THE TASK — Please quote, word for word, the part of the material that opens with the line containing "Click the draw profile transect icon" and closes with the end of the material, including both ends. Leave the pictures out of your answer.

MATERIAL SHOWN —

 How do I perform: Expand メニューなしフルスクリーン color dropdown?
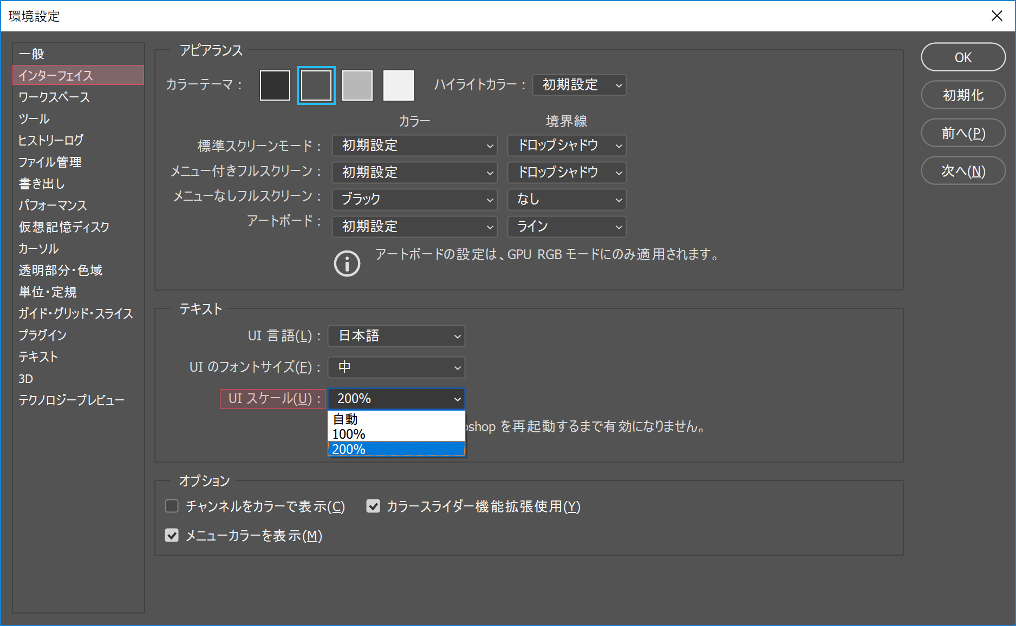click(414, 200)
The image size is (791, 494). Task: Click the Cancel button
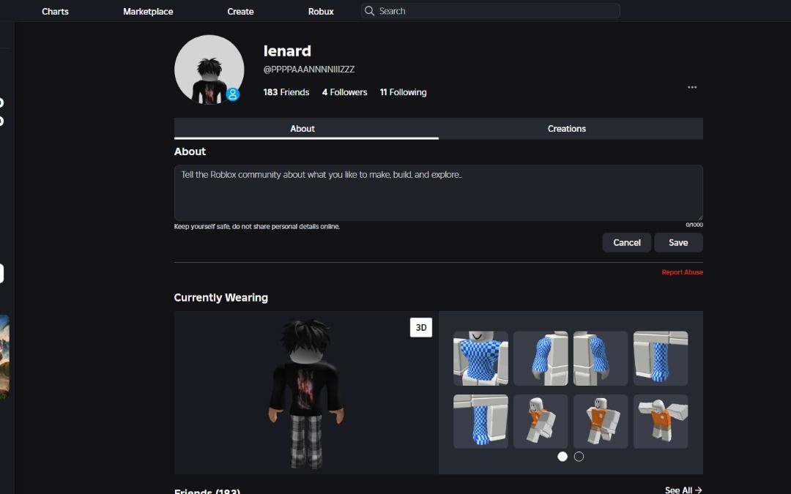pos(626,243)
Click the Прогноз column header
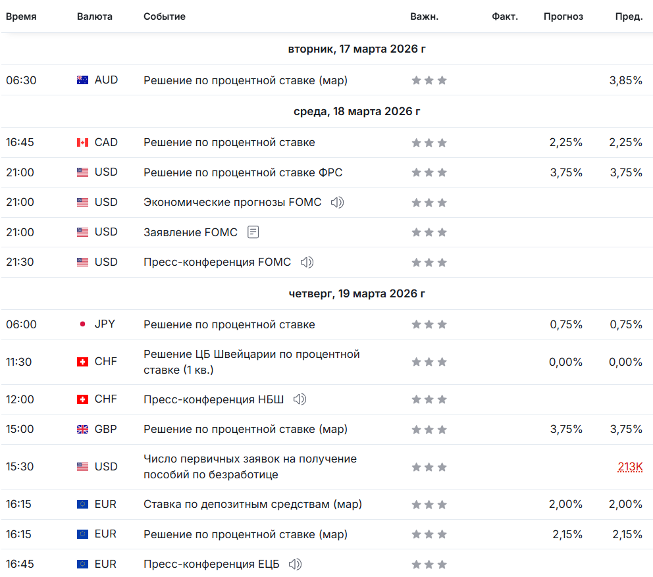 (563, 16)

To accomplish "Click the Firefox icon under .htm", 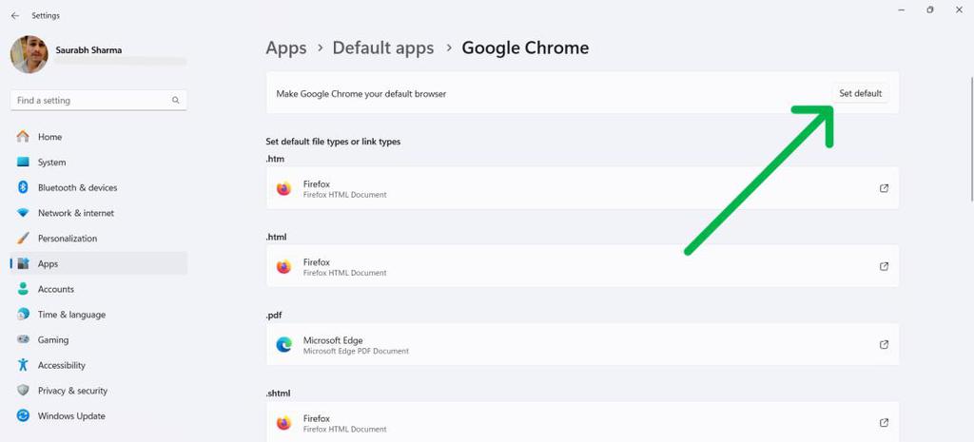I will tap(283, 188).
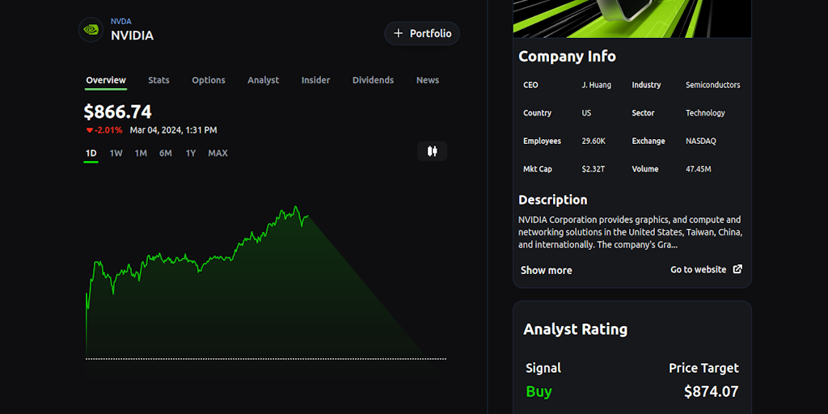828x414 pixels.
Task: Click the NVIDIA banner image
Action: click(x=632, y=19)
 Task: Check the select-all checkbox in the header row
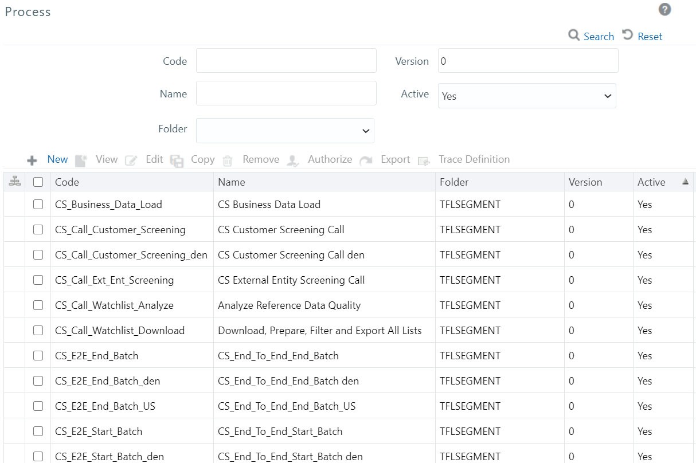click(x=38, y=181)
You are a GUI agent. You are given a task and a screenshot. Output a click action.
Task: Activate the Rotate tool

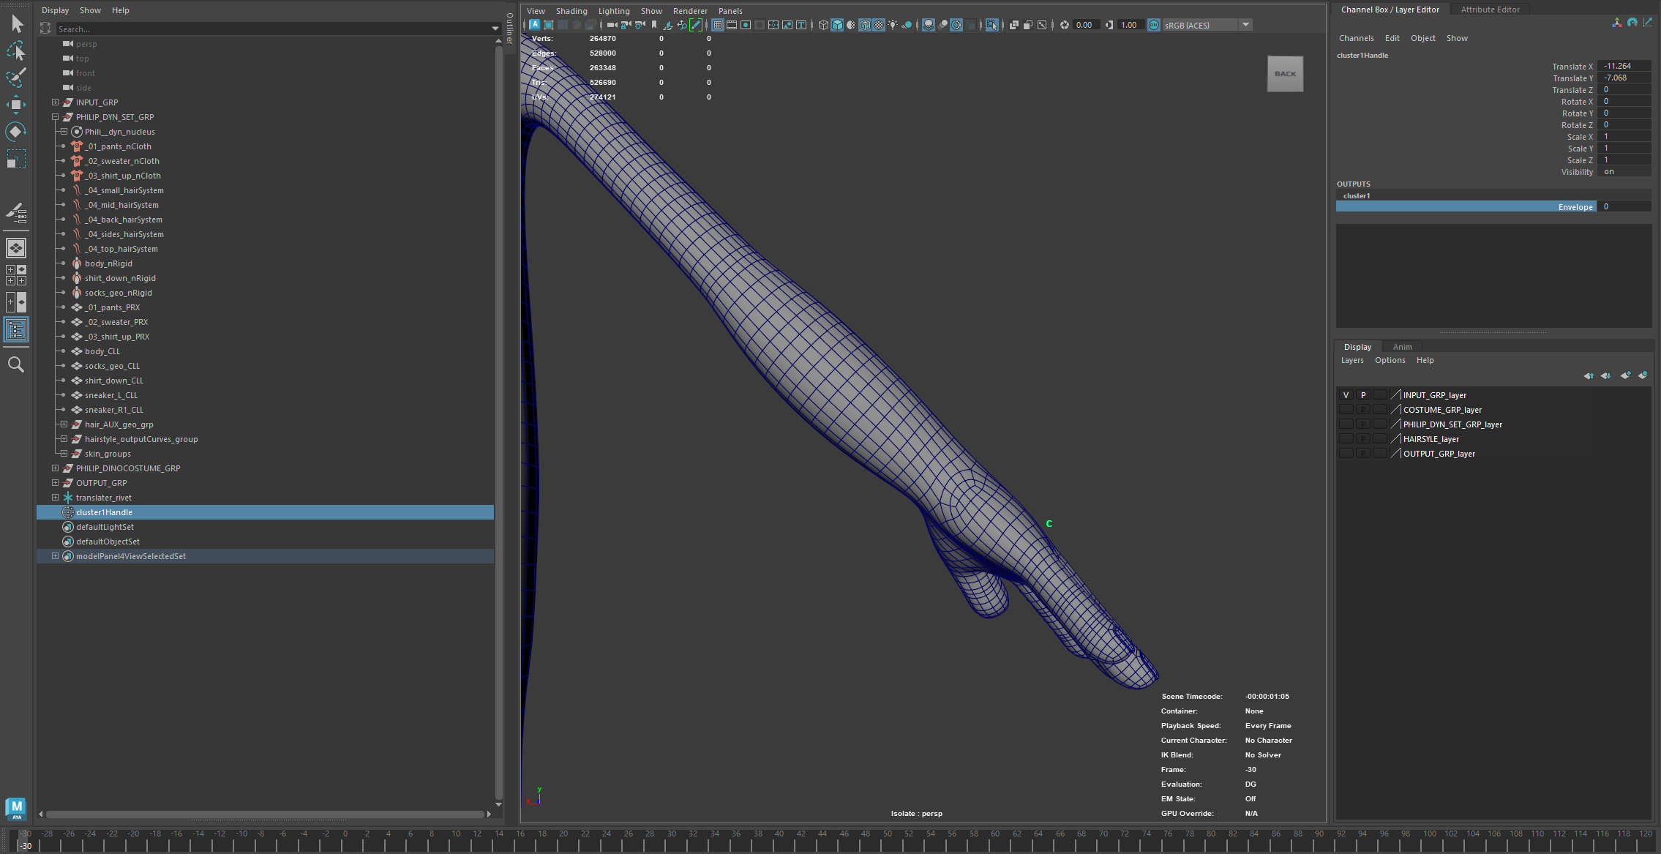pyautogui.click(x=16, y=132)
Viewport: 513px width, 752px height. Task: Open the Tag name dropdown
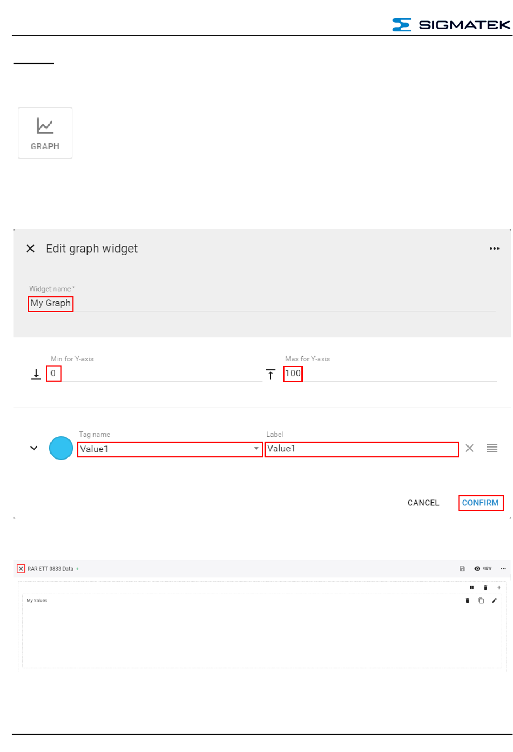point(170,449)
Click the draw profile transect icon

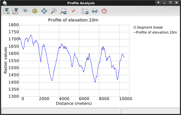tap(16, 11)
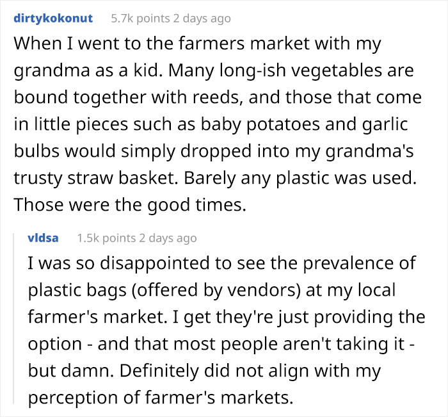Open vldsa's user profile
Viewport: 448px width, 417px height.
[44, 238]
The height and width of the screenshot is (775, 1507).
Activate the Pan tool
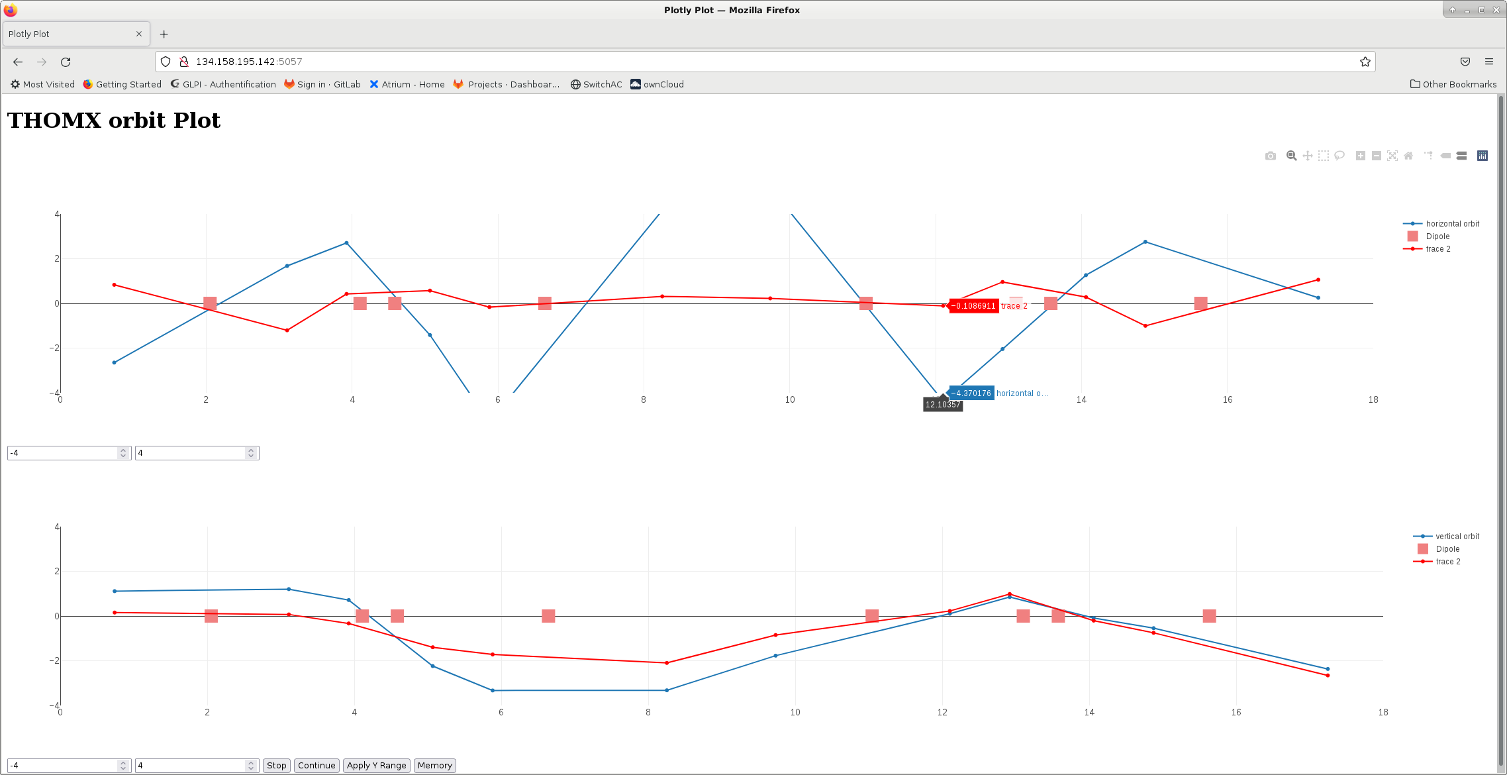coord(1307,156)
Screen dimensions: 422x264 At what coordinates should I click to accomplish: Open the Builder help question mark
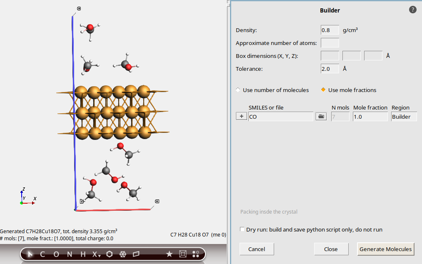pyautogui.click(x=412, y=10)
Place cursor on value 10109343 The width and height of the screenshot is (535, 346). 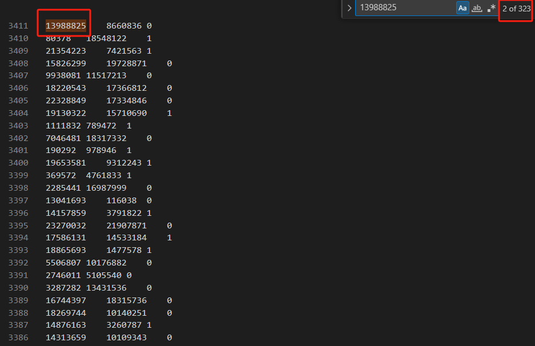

SOLUTION TO THIS TASK —
Click the draw profile transect icon

tap(16, 11)
Open vldsa's user profile
Viewport: 448px width, 417px height.
[44, 238]
The height and width of the screenshot is (775, 1507).
Activate the Pan tool
coord(1307,156)
Screen dimensions: 422x264 At what coordinates should I click to accomplish: Open the Builder help question mark
pyautogui.click(x=412, y=10)
Place cursor on value 10109343 The width and height of the screenshot is (535, 346). 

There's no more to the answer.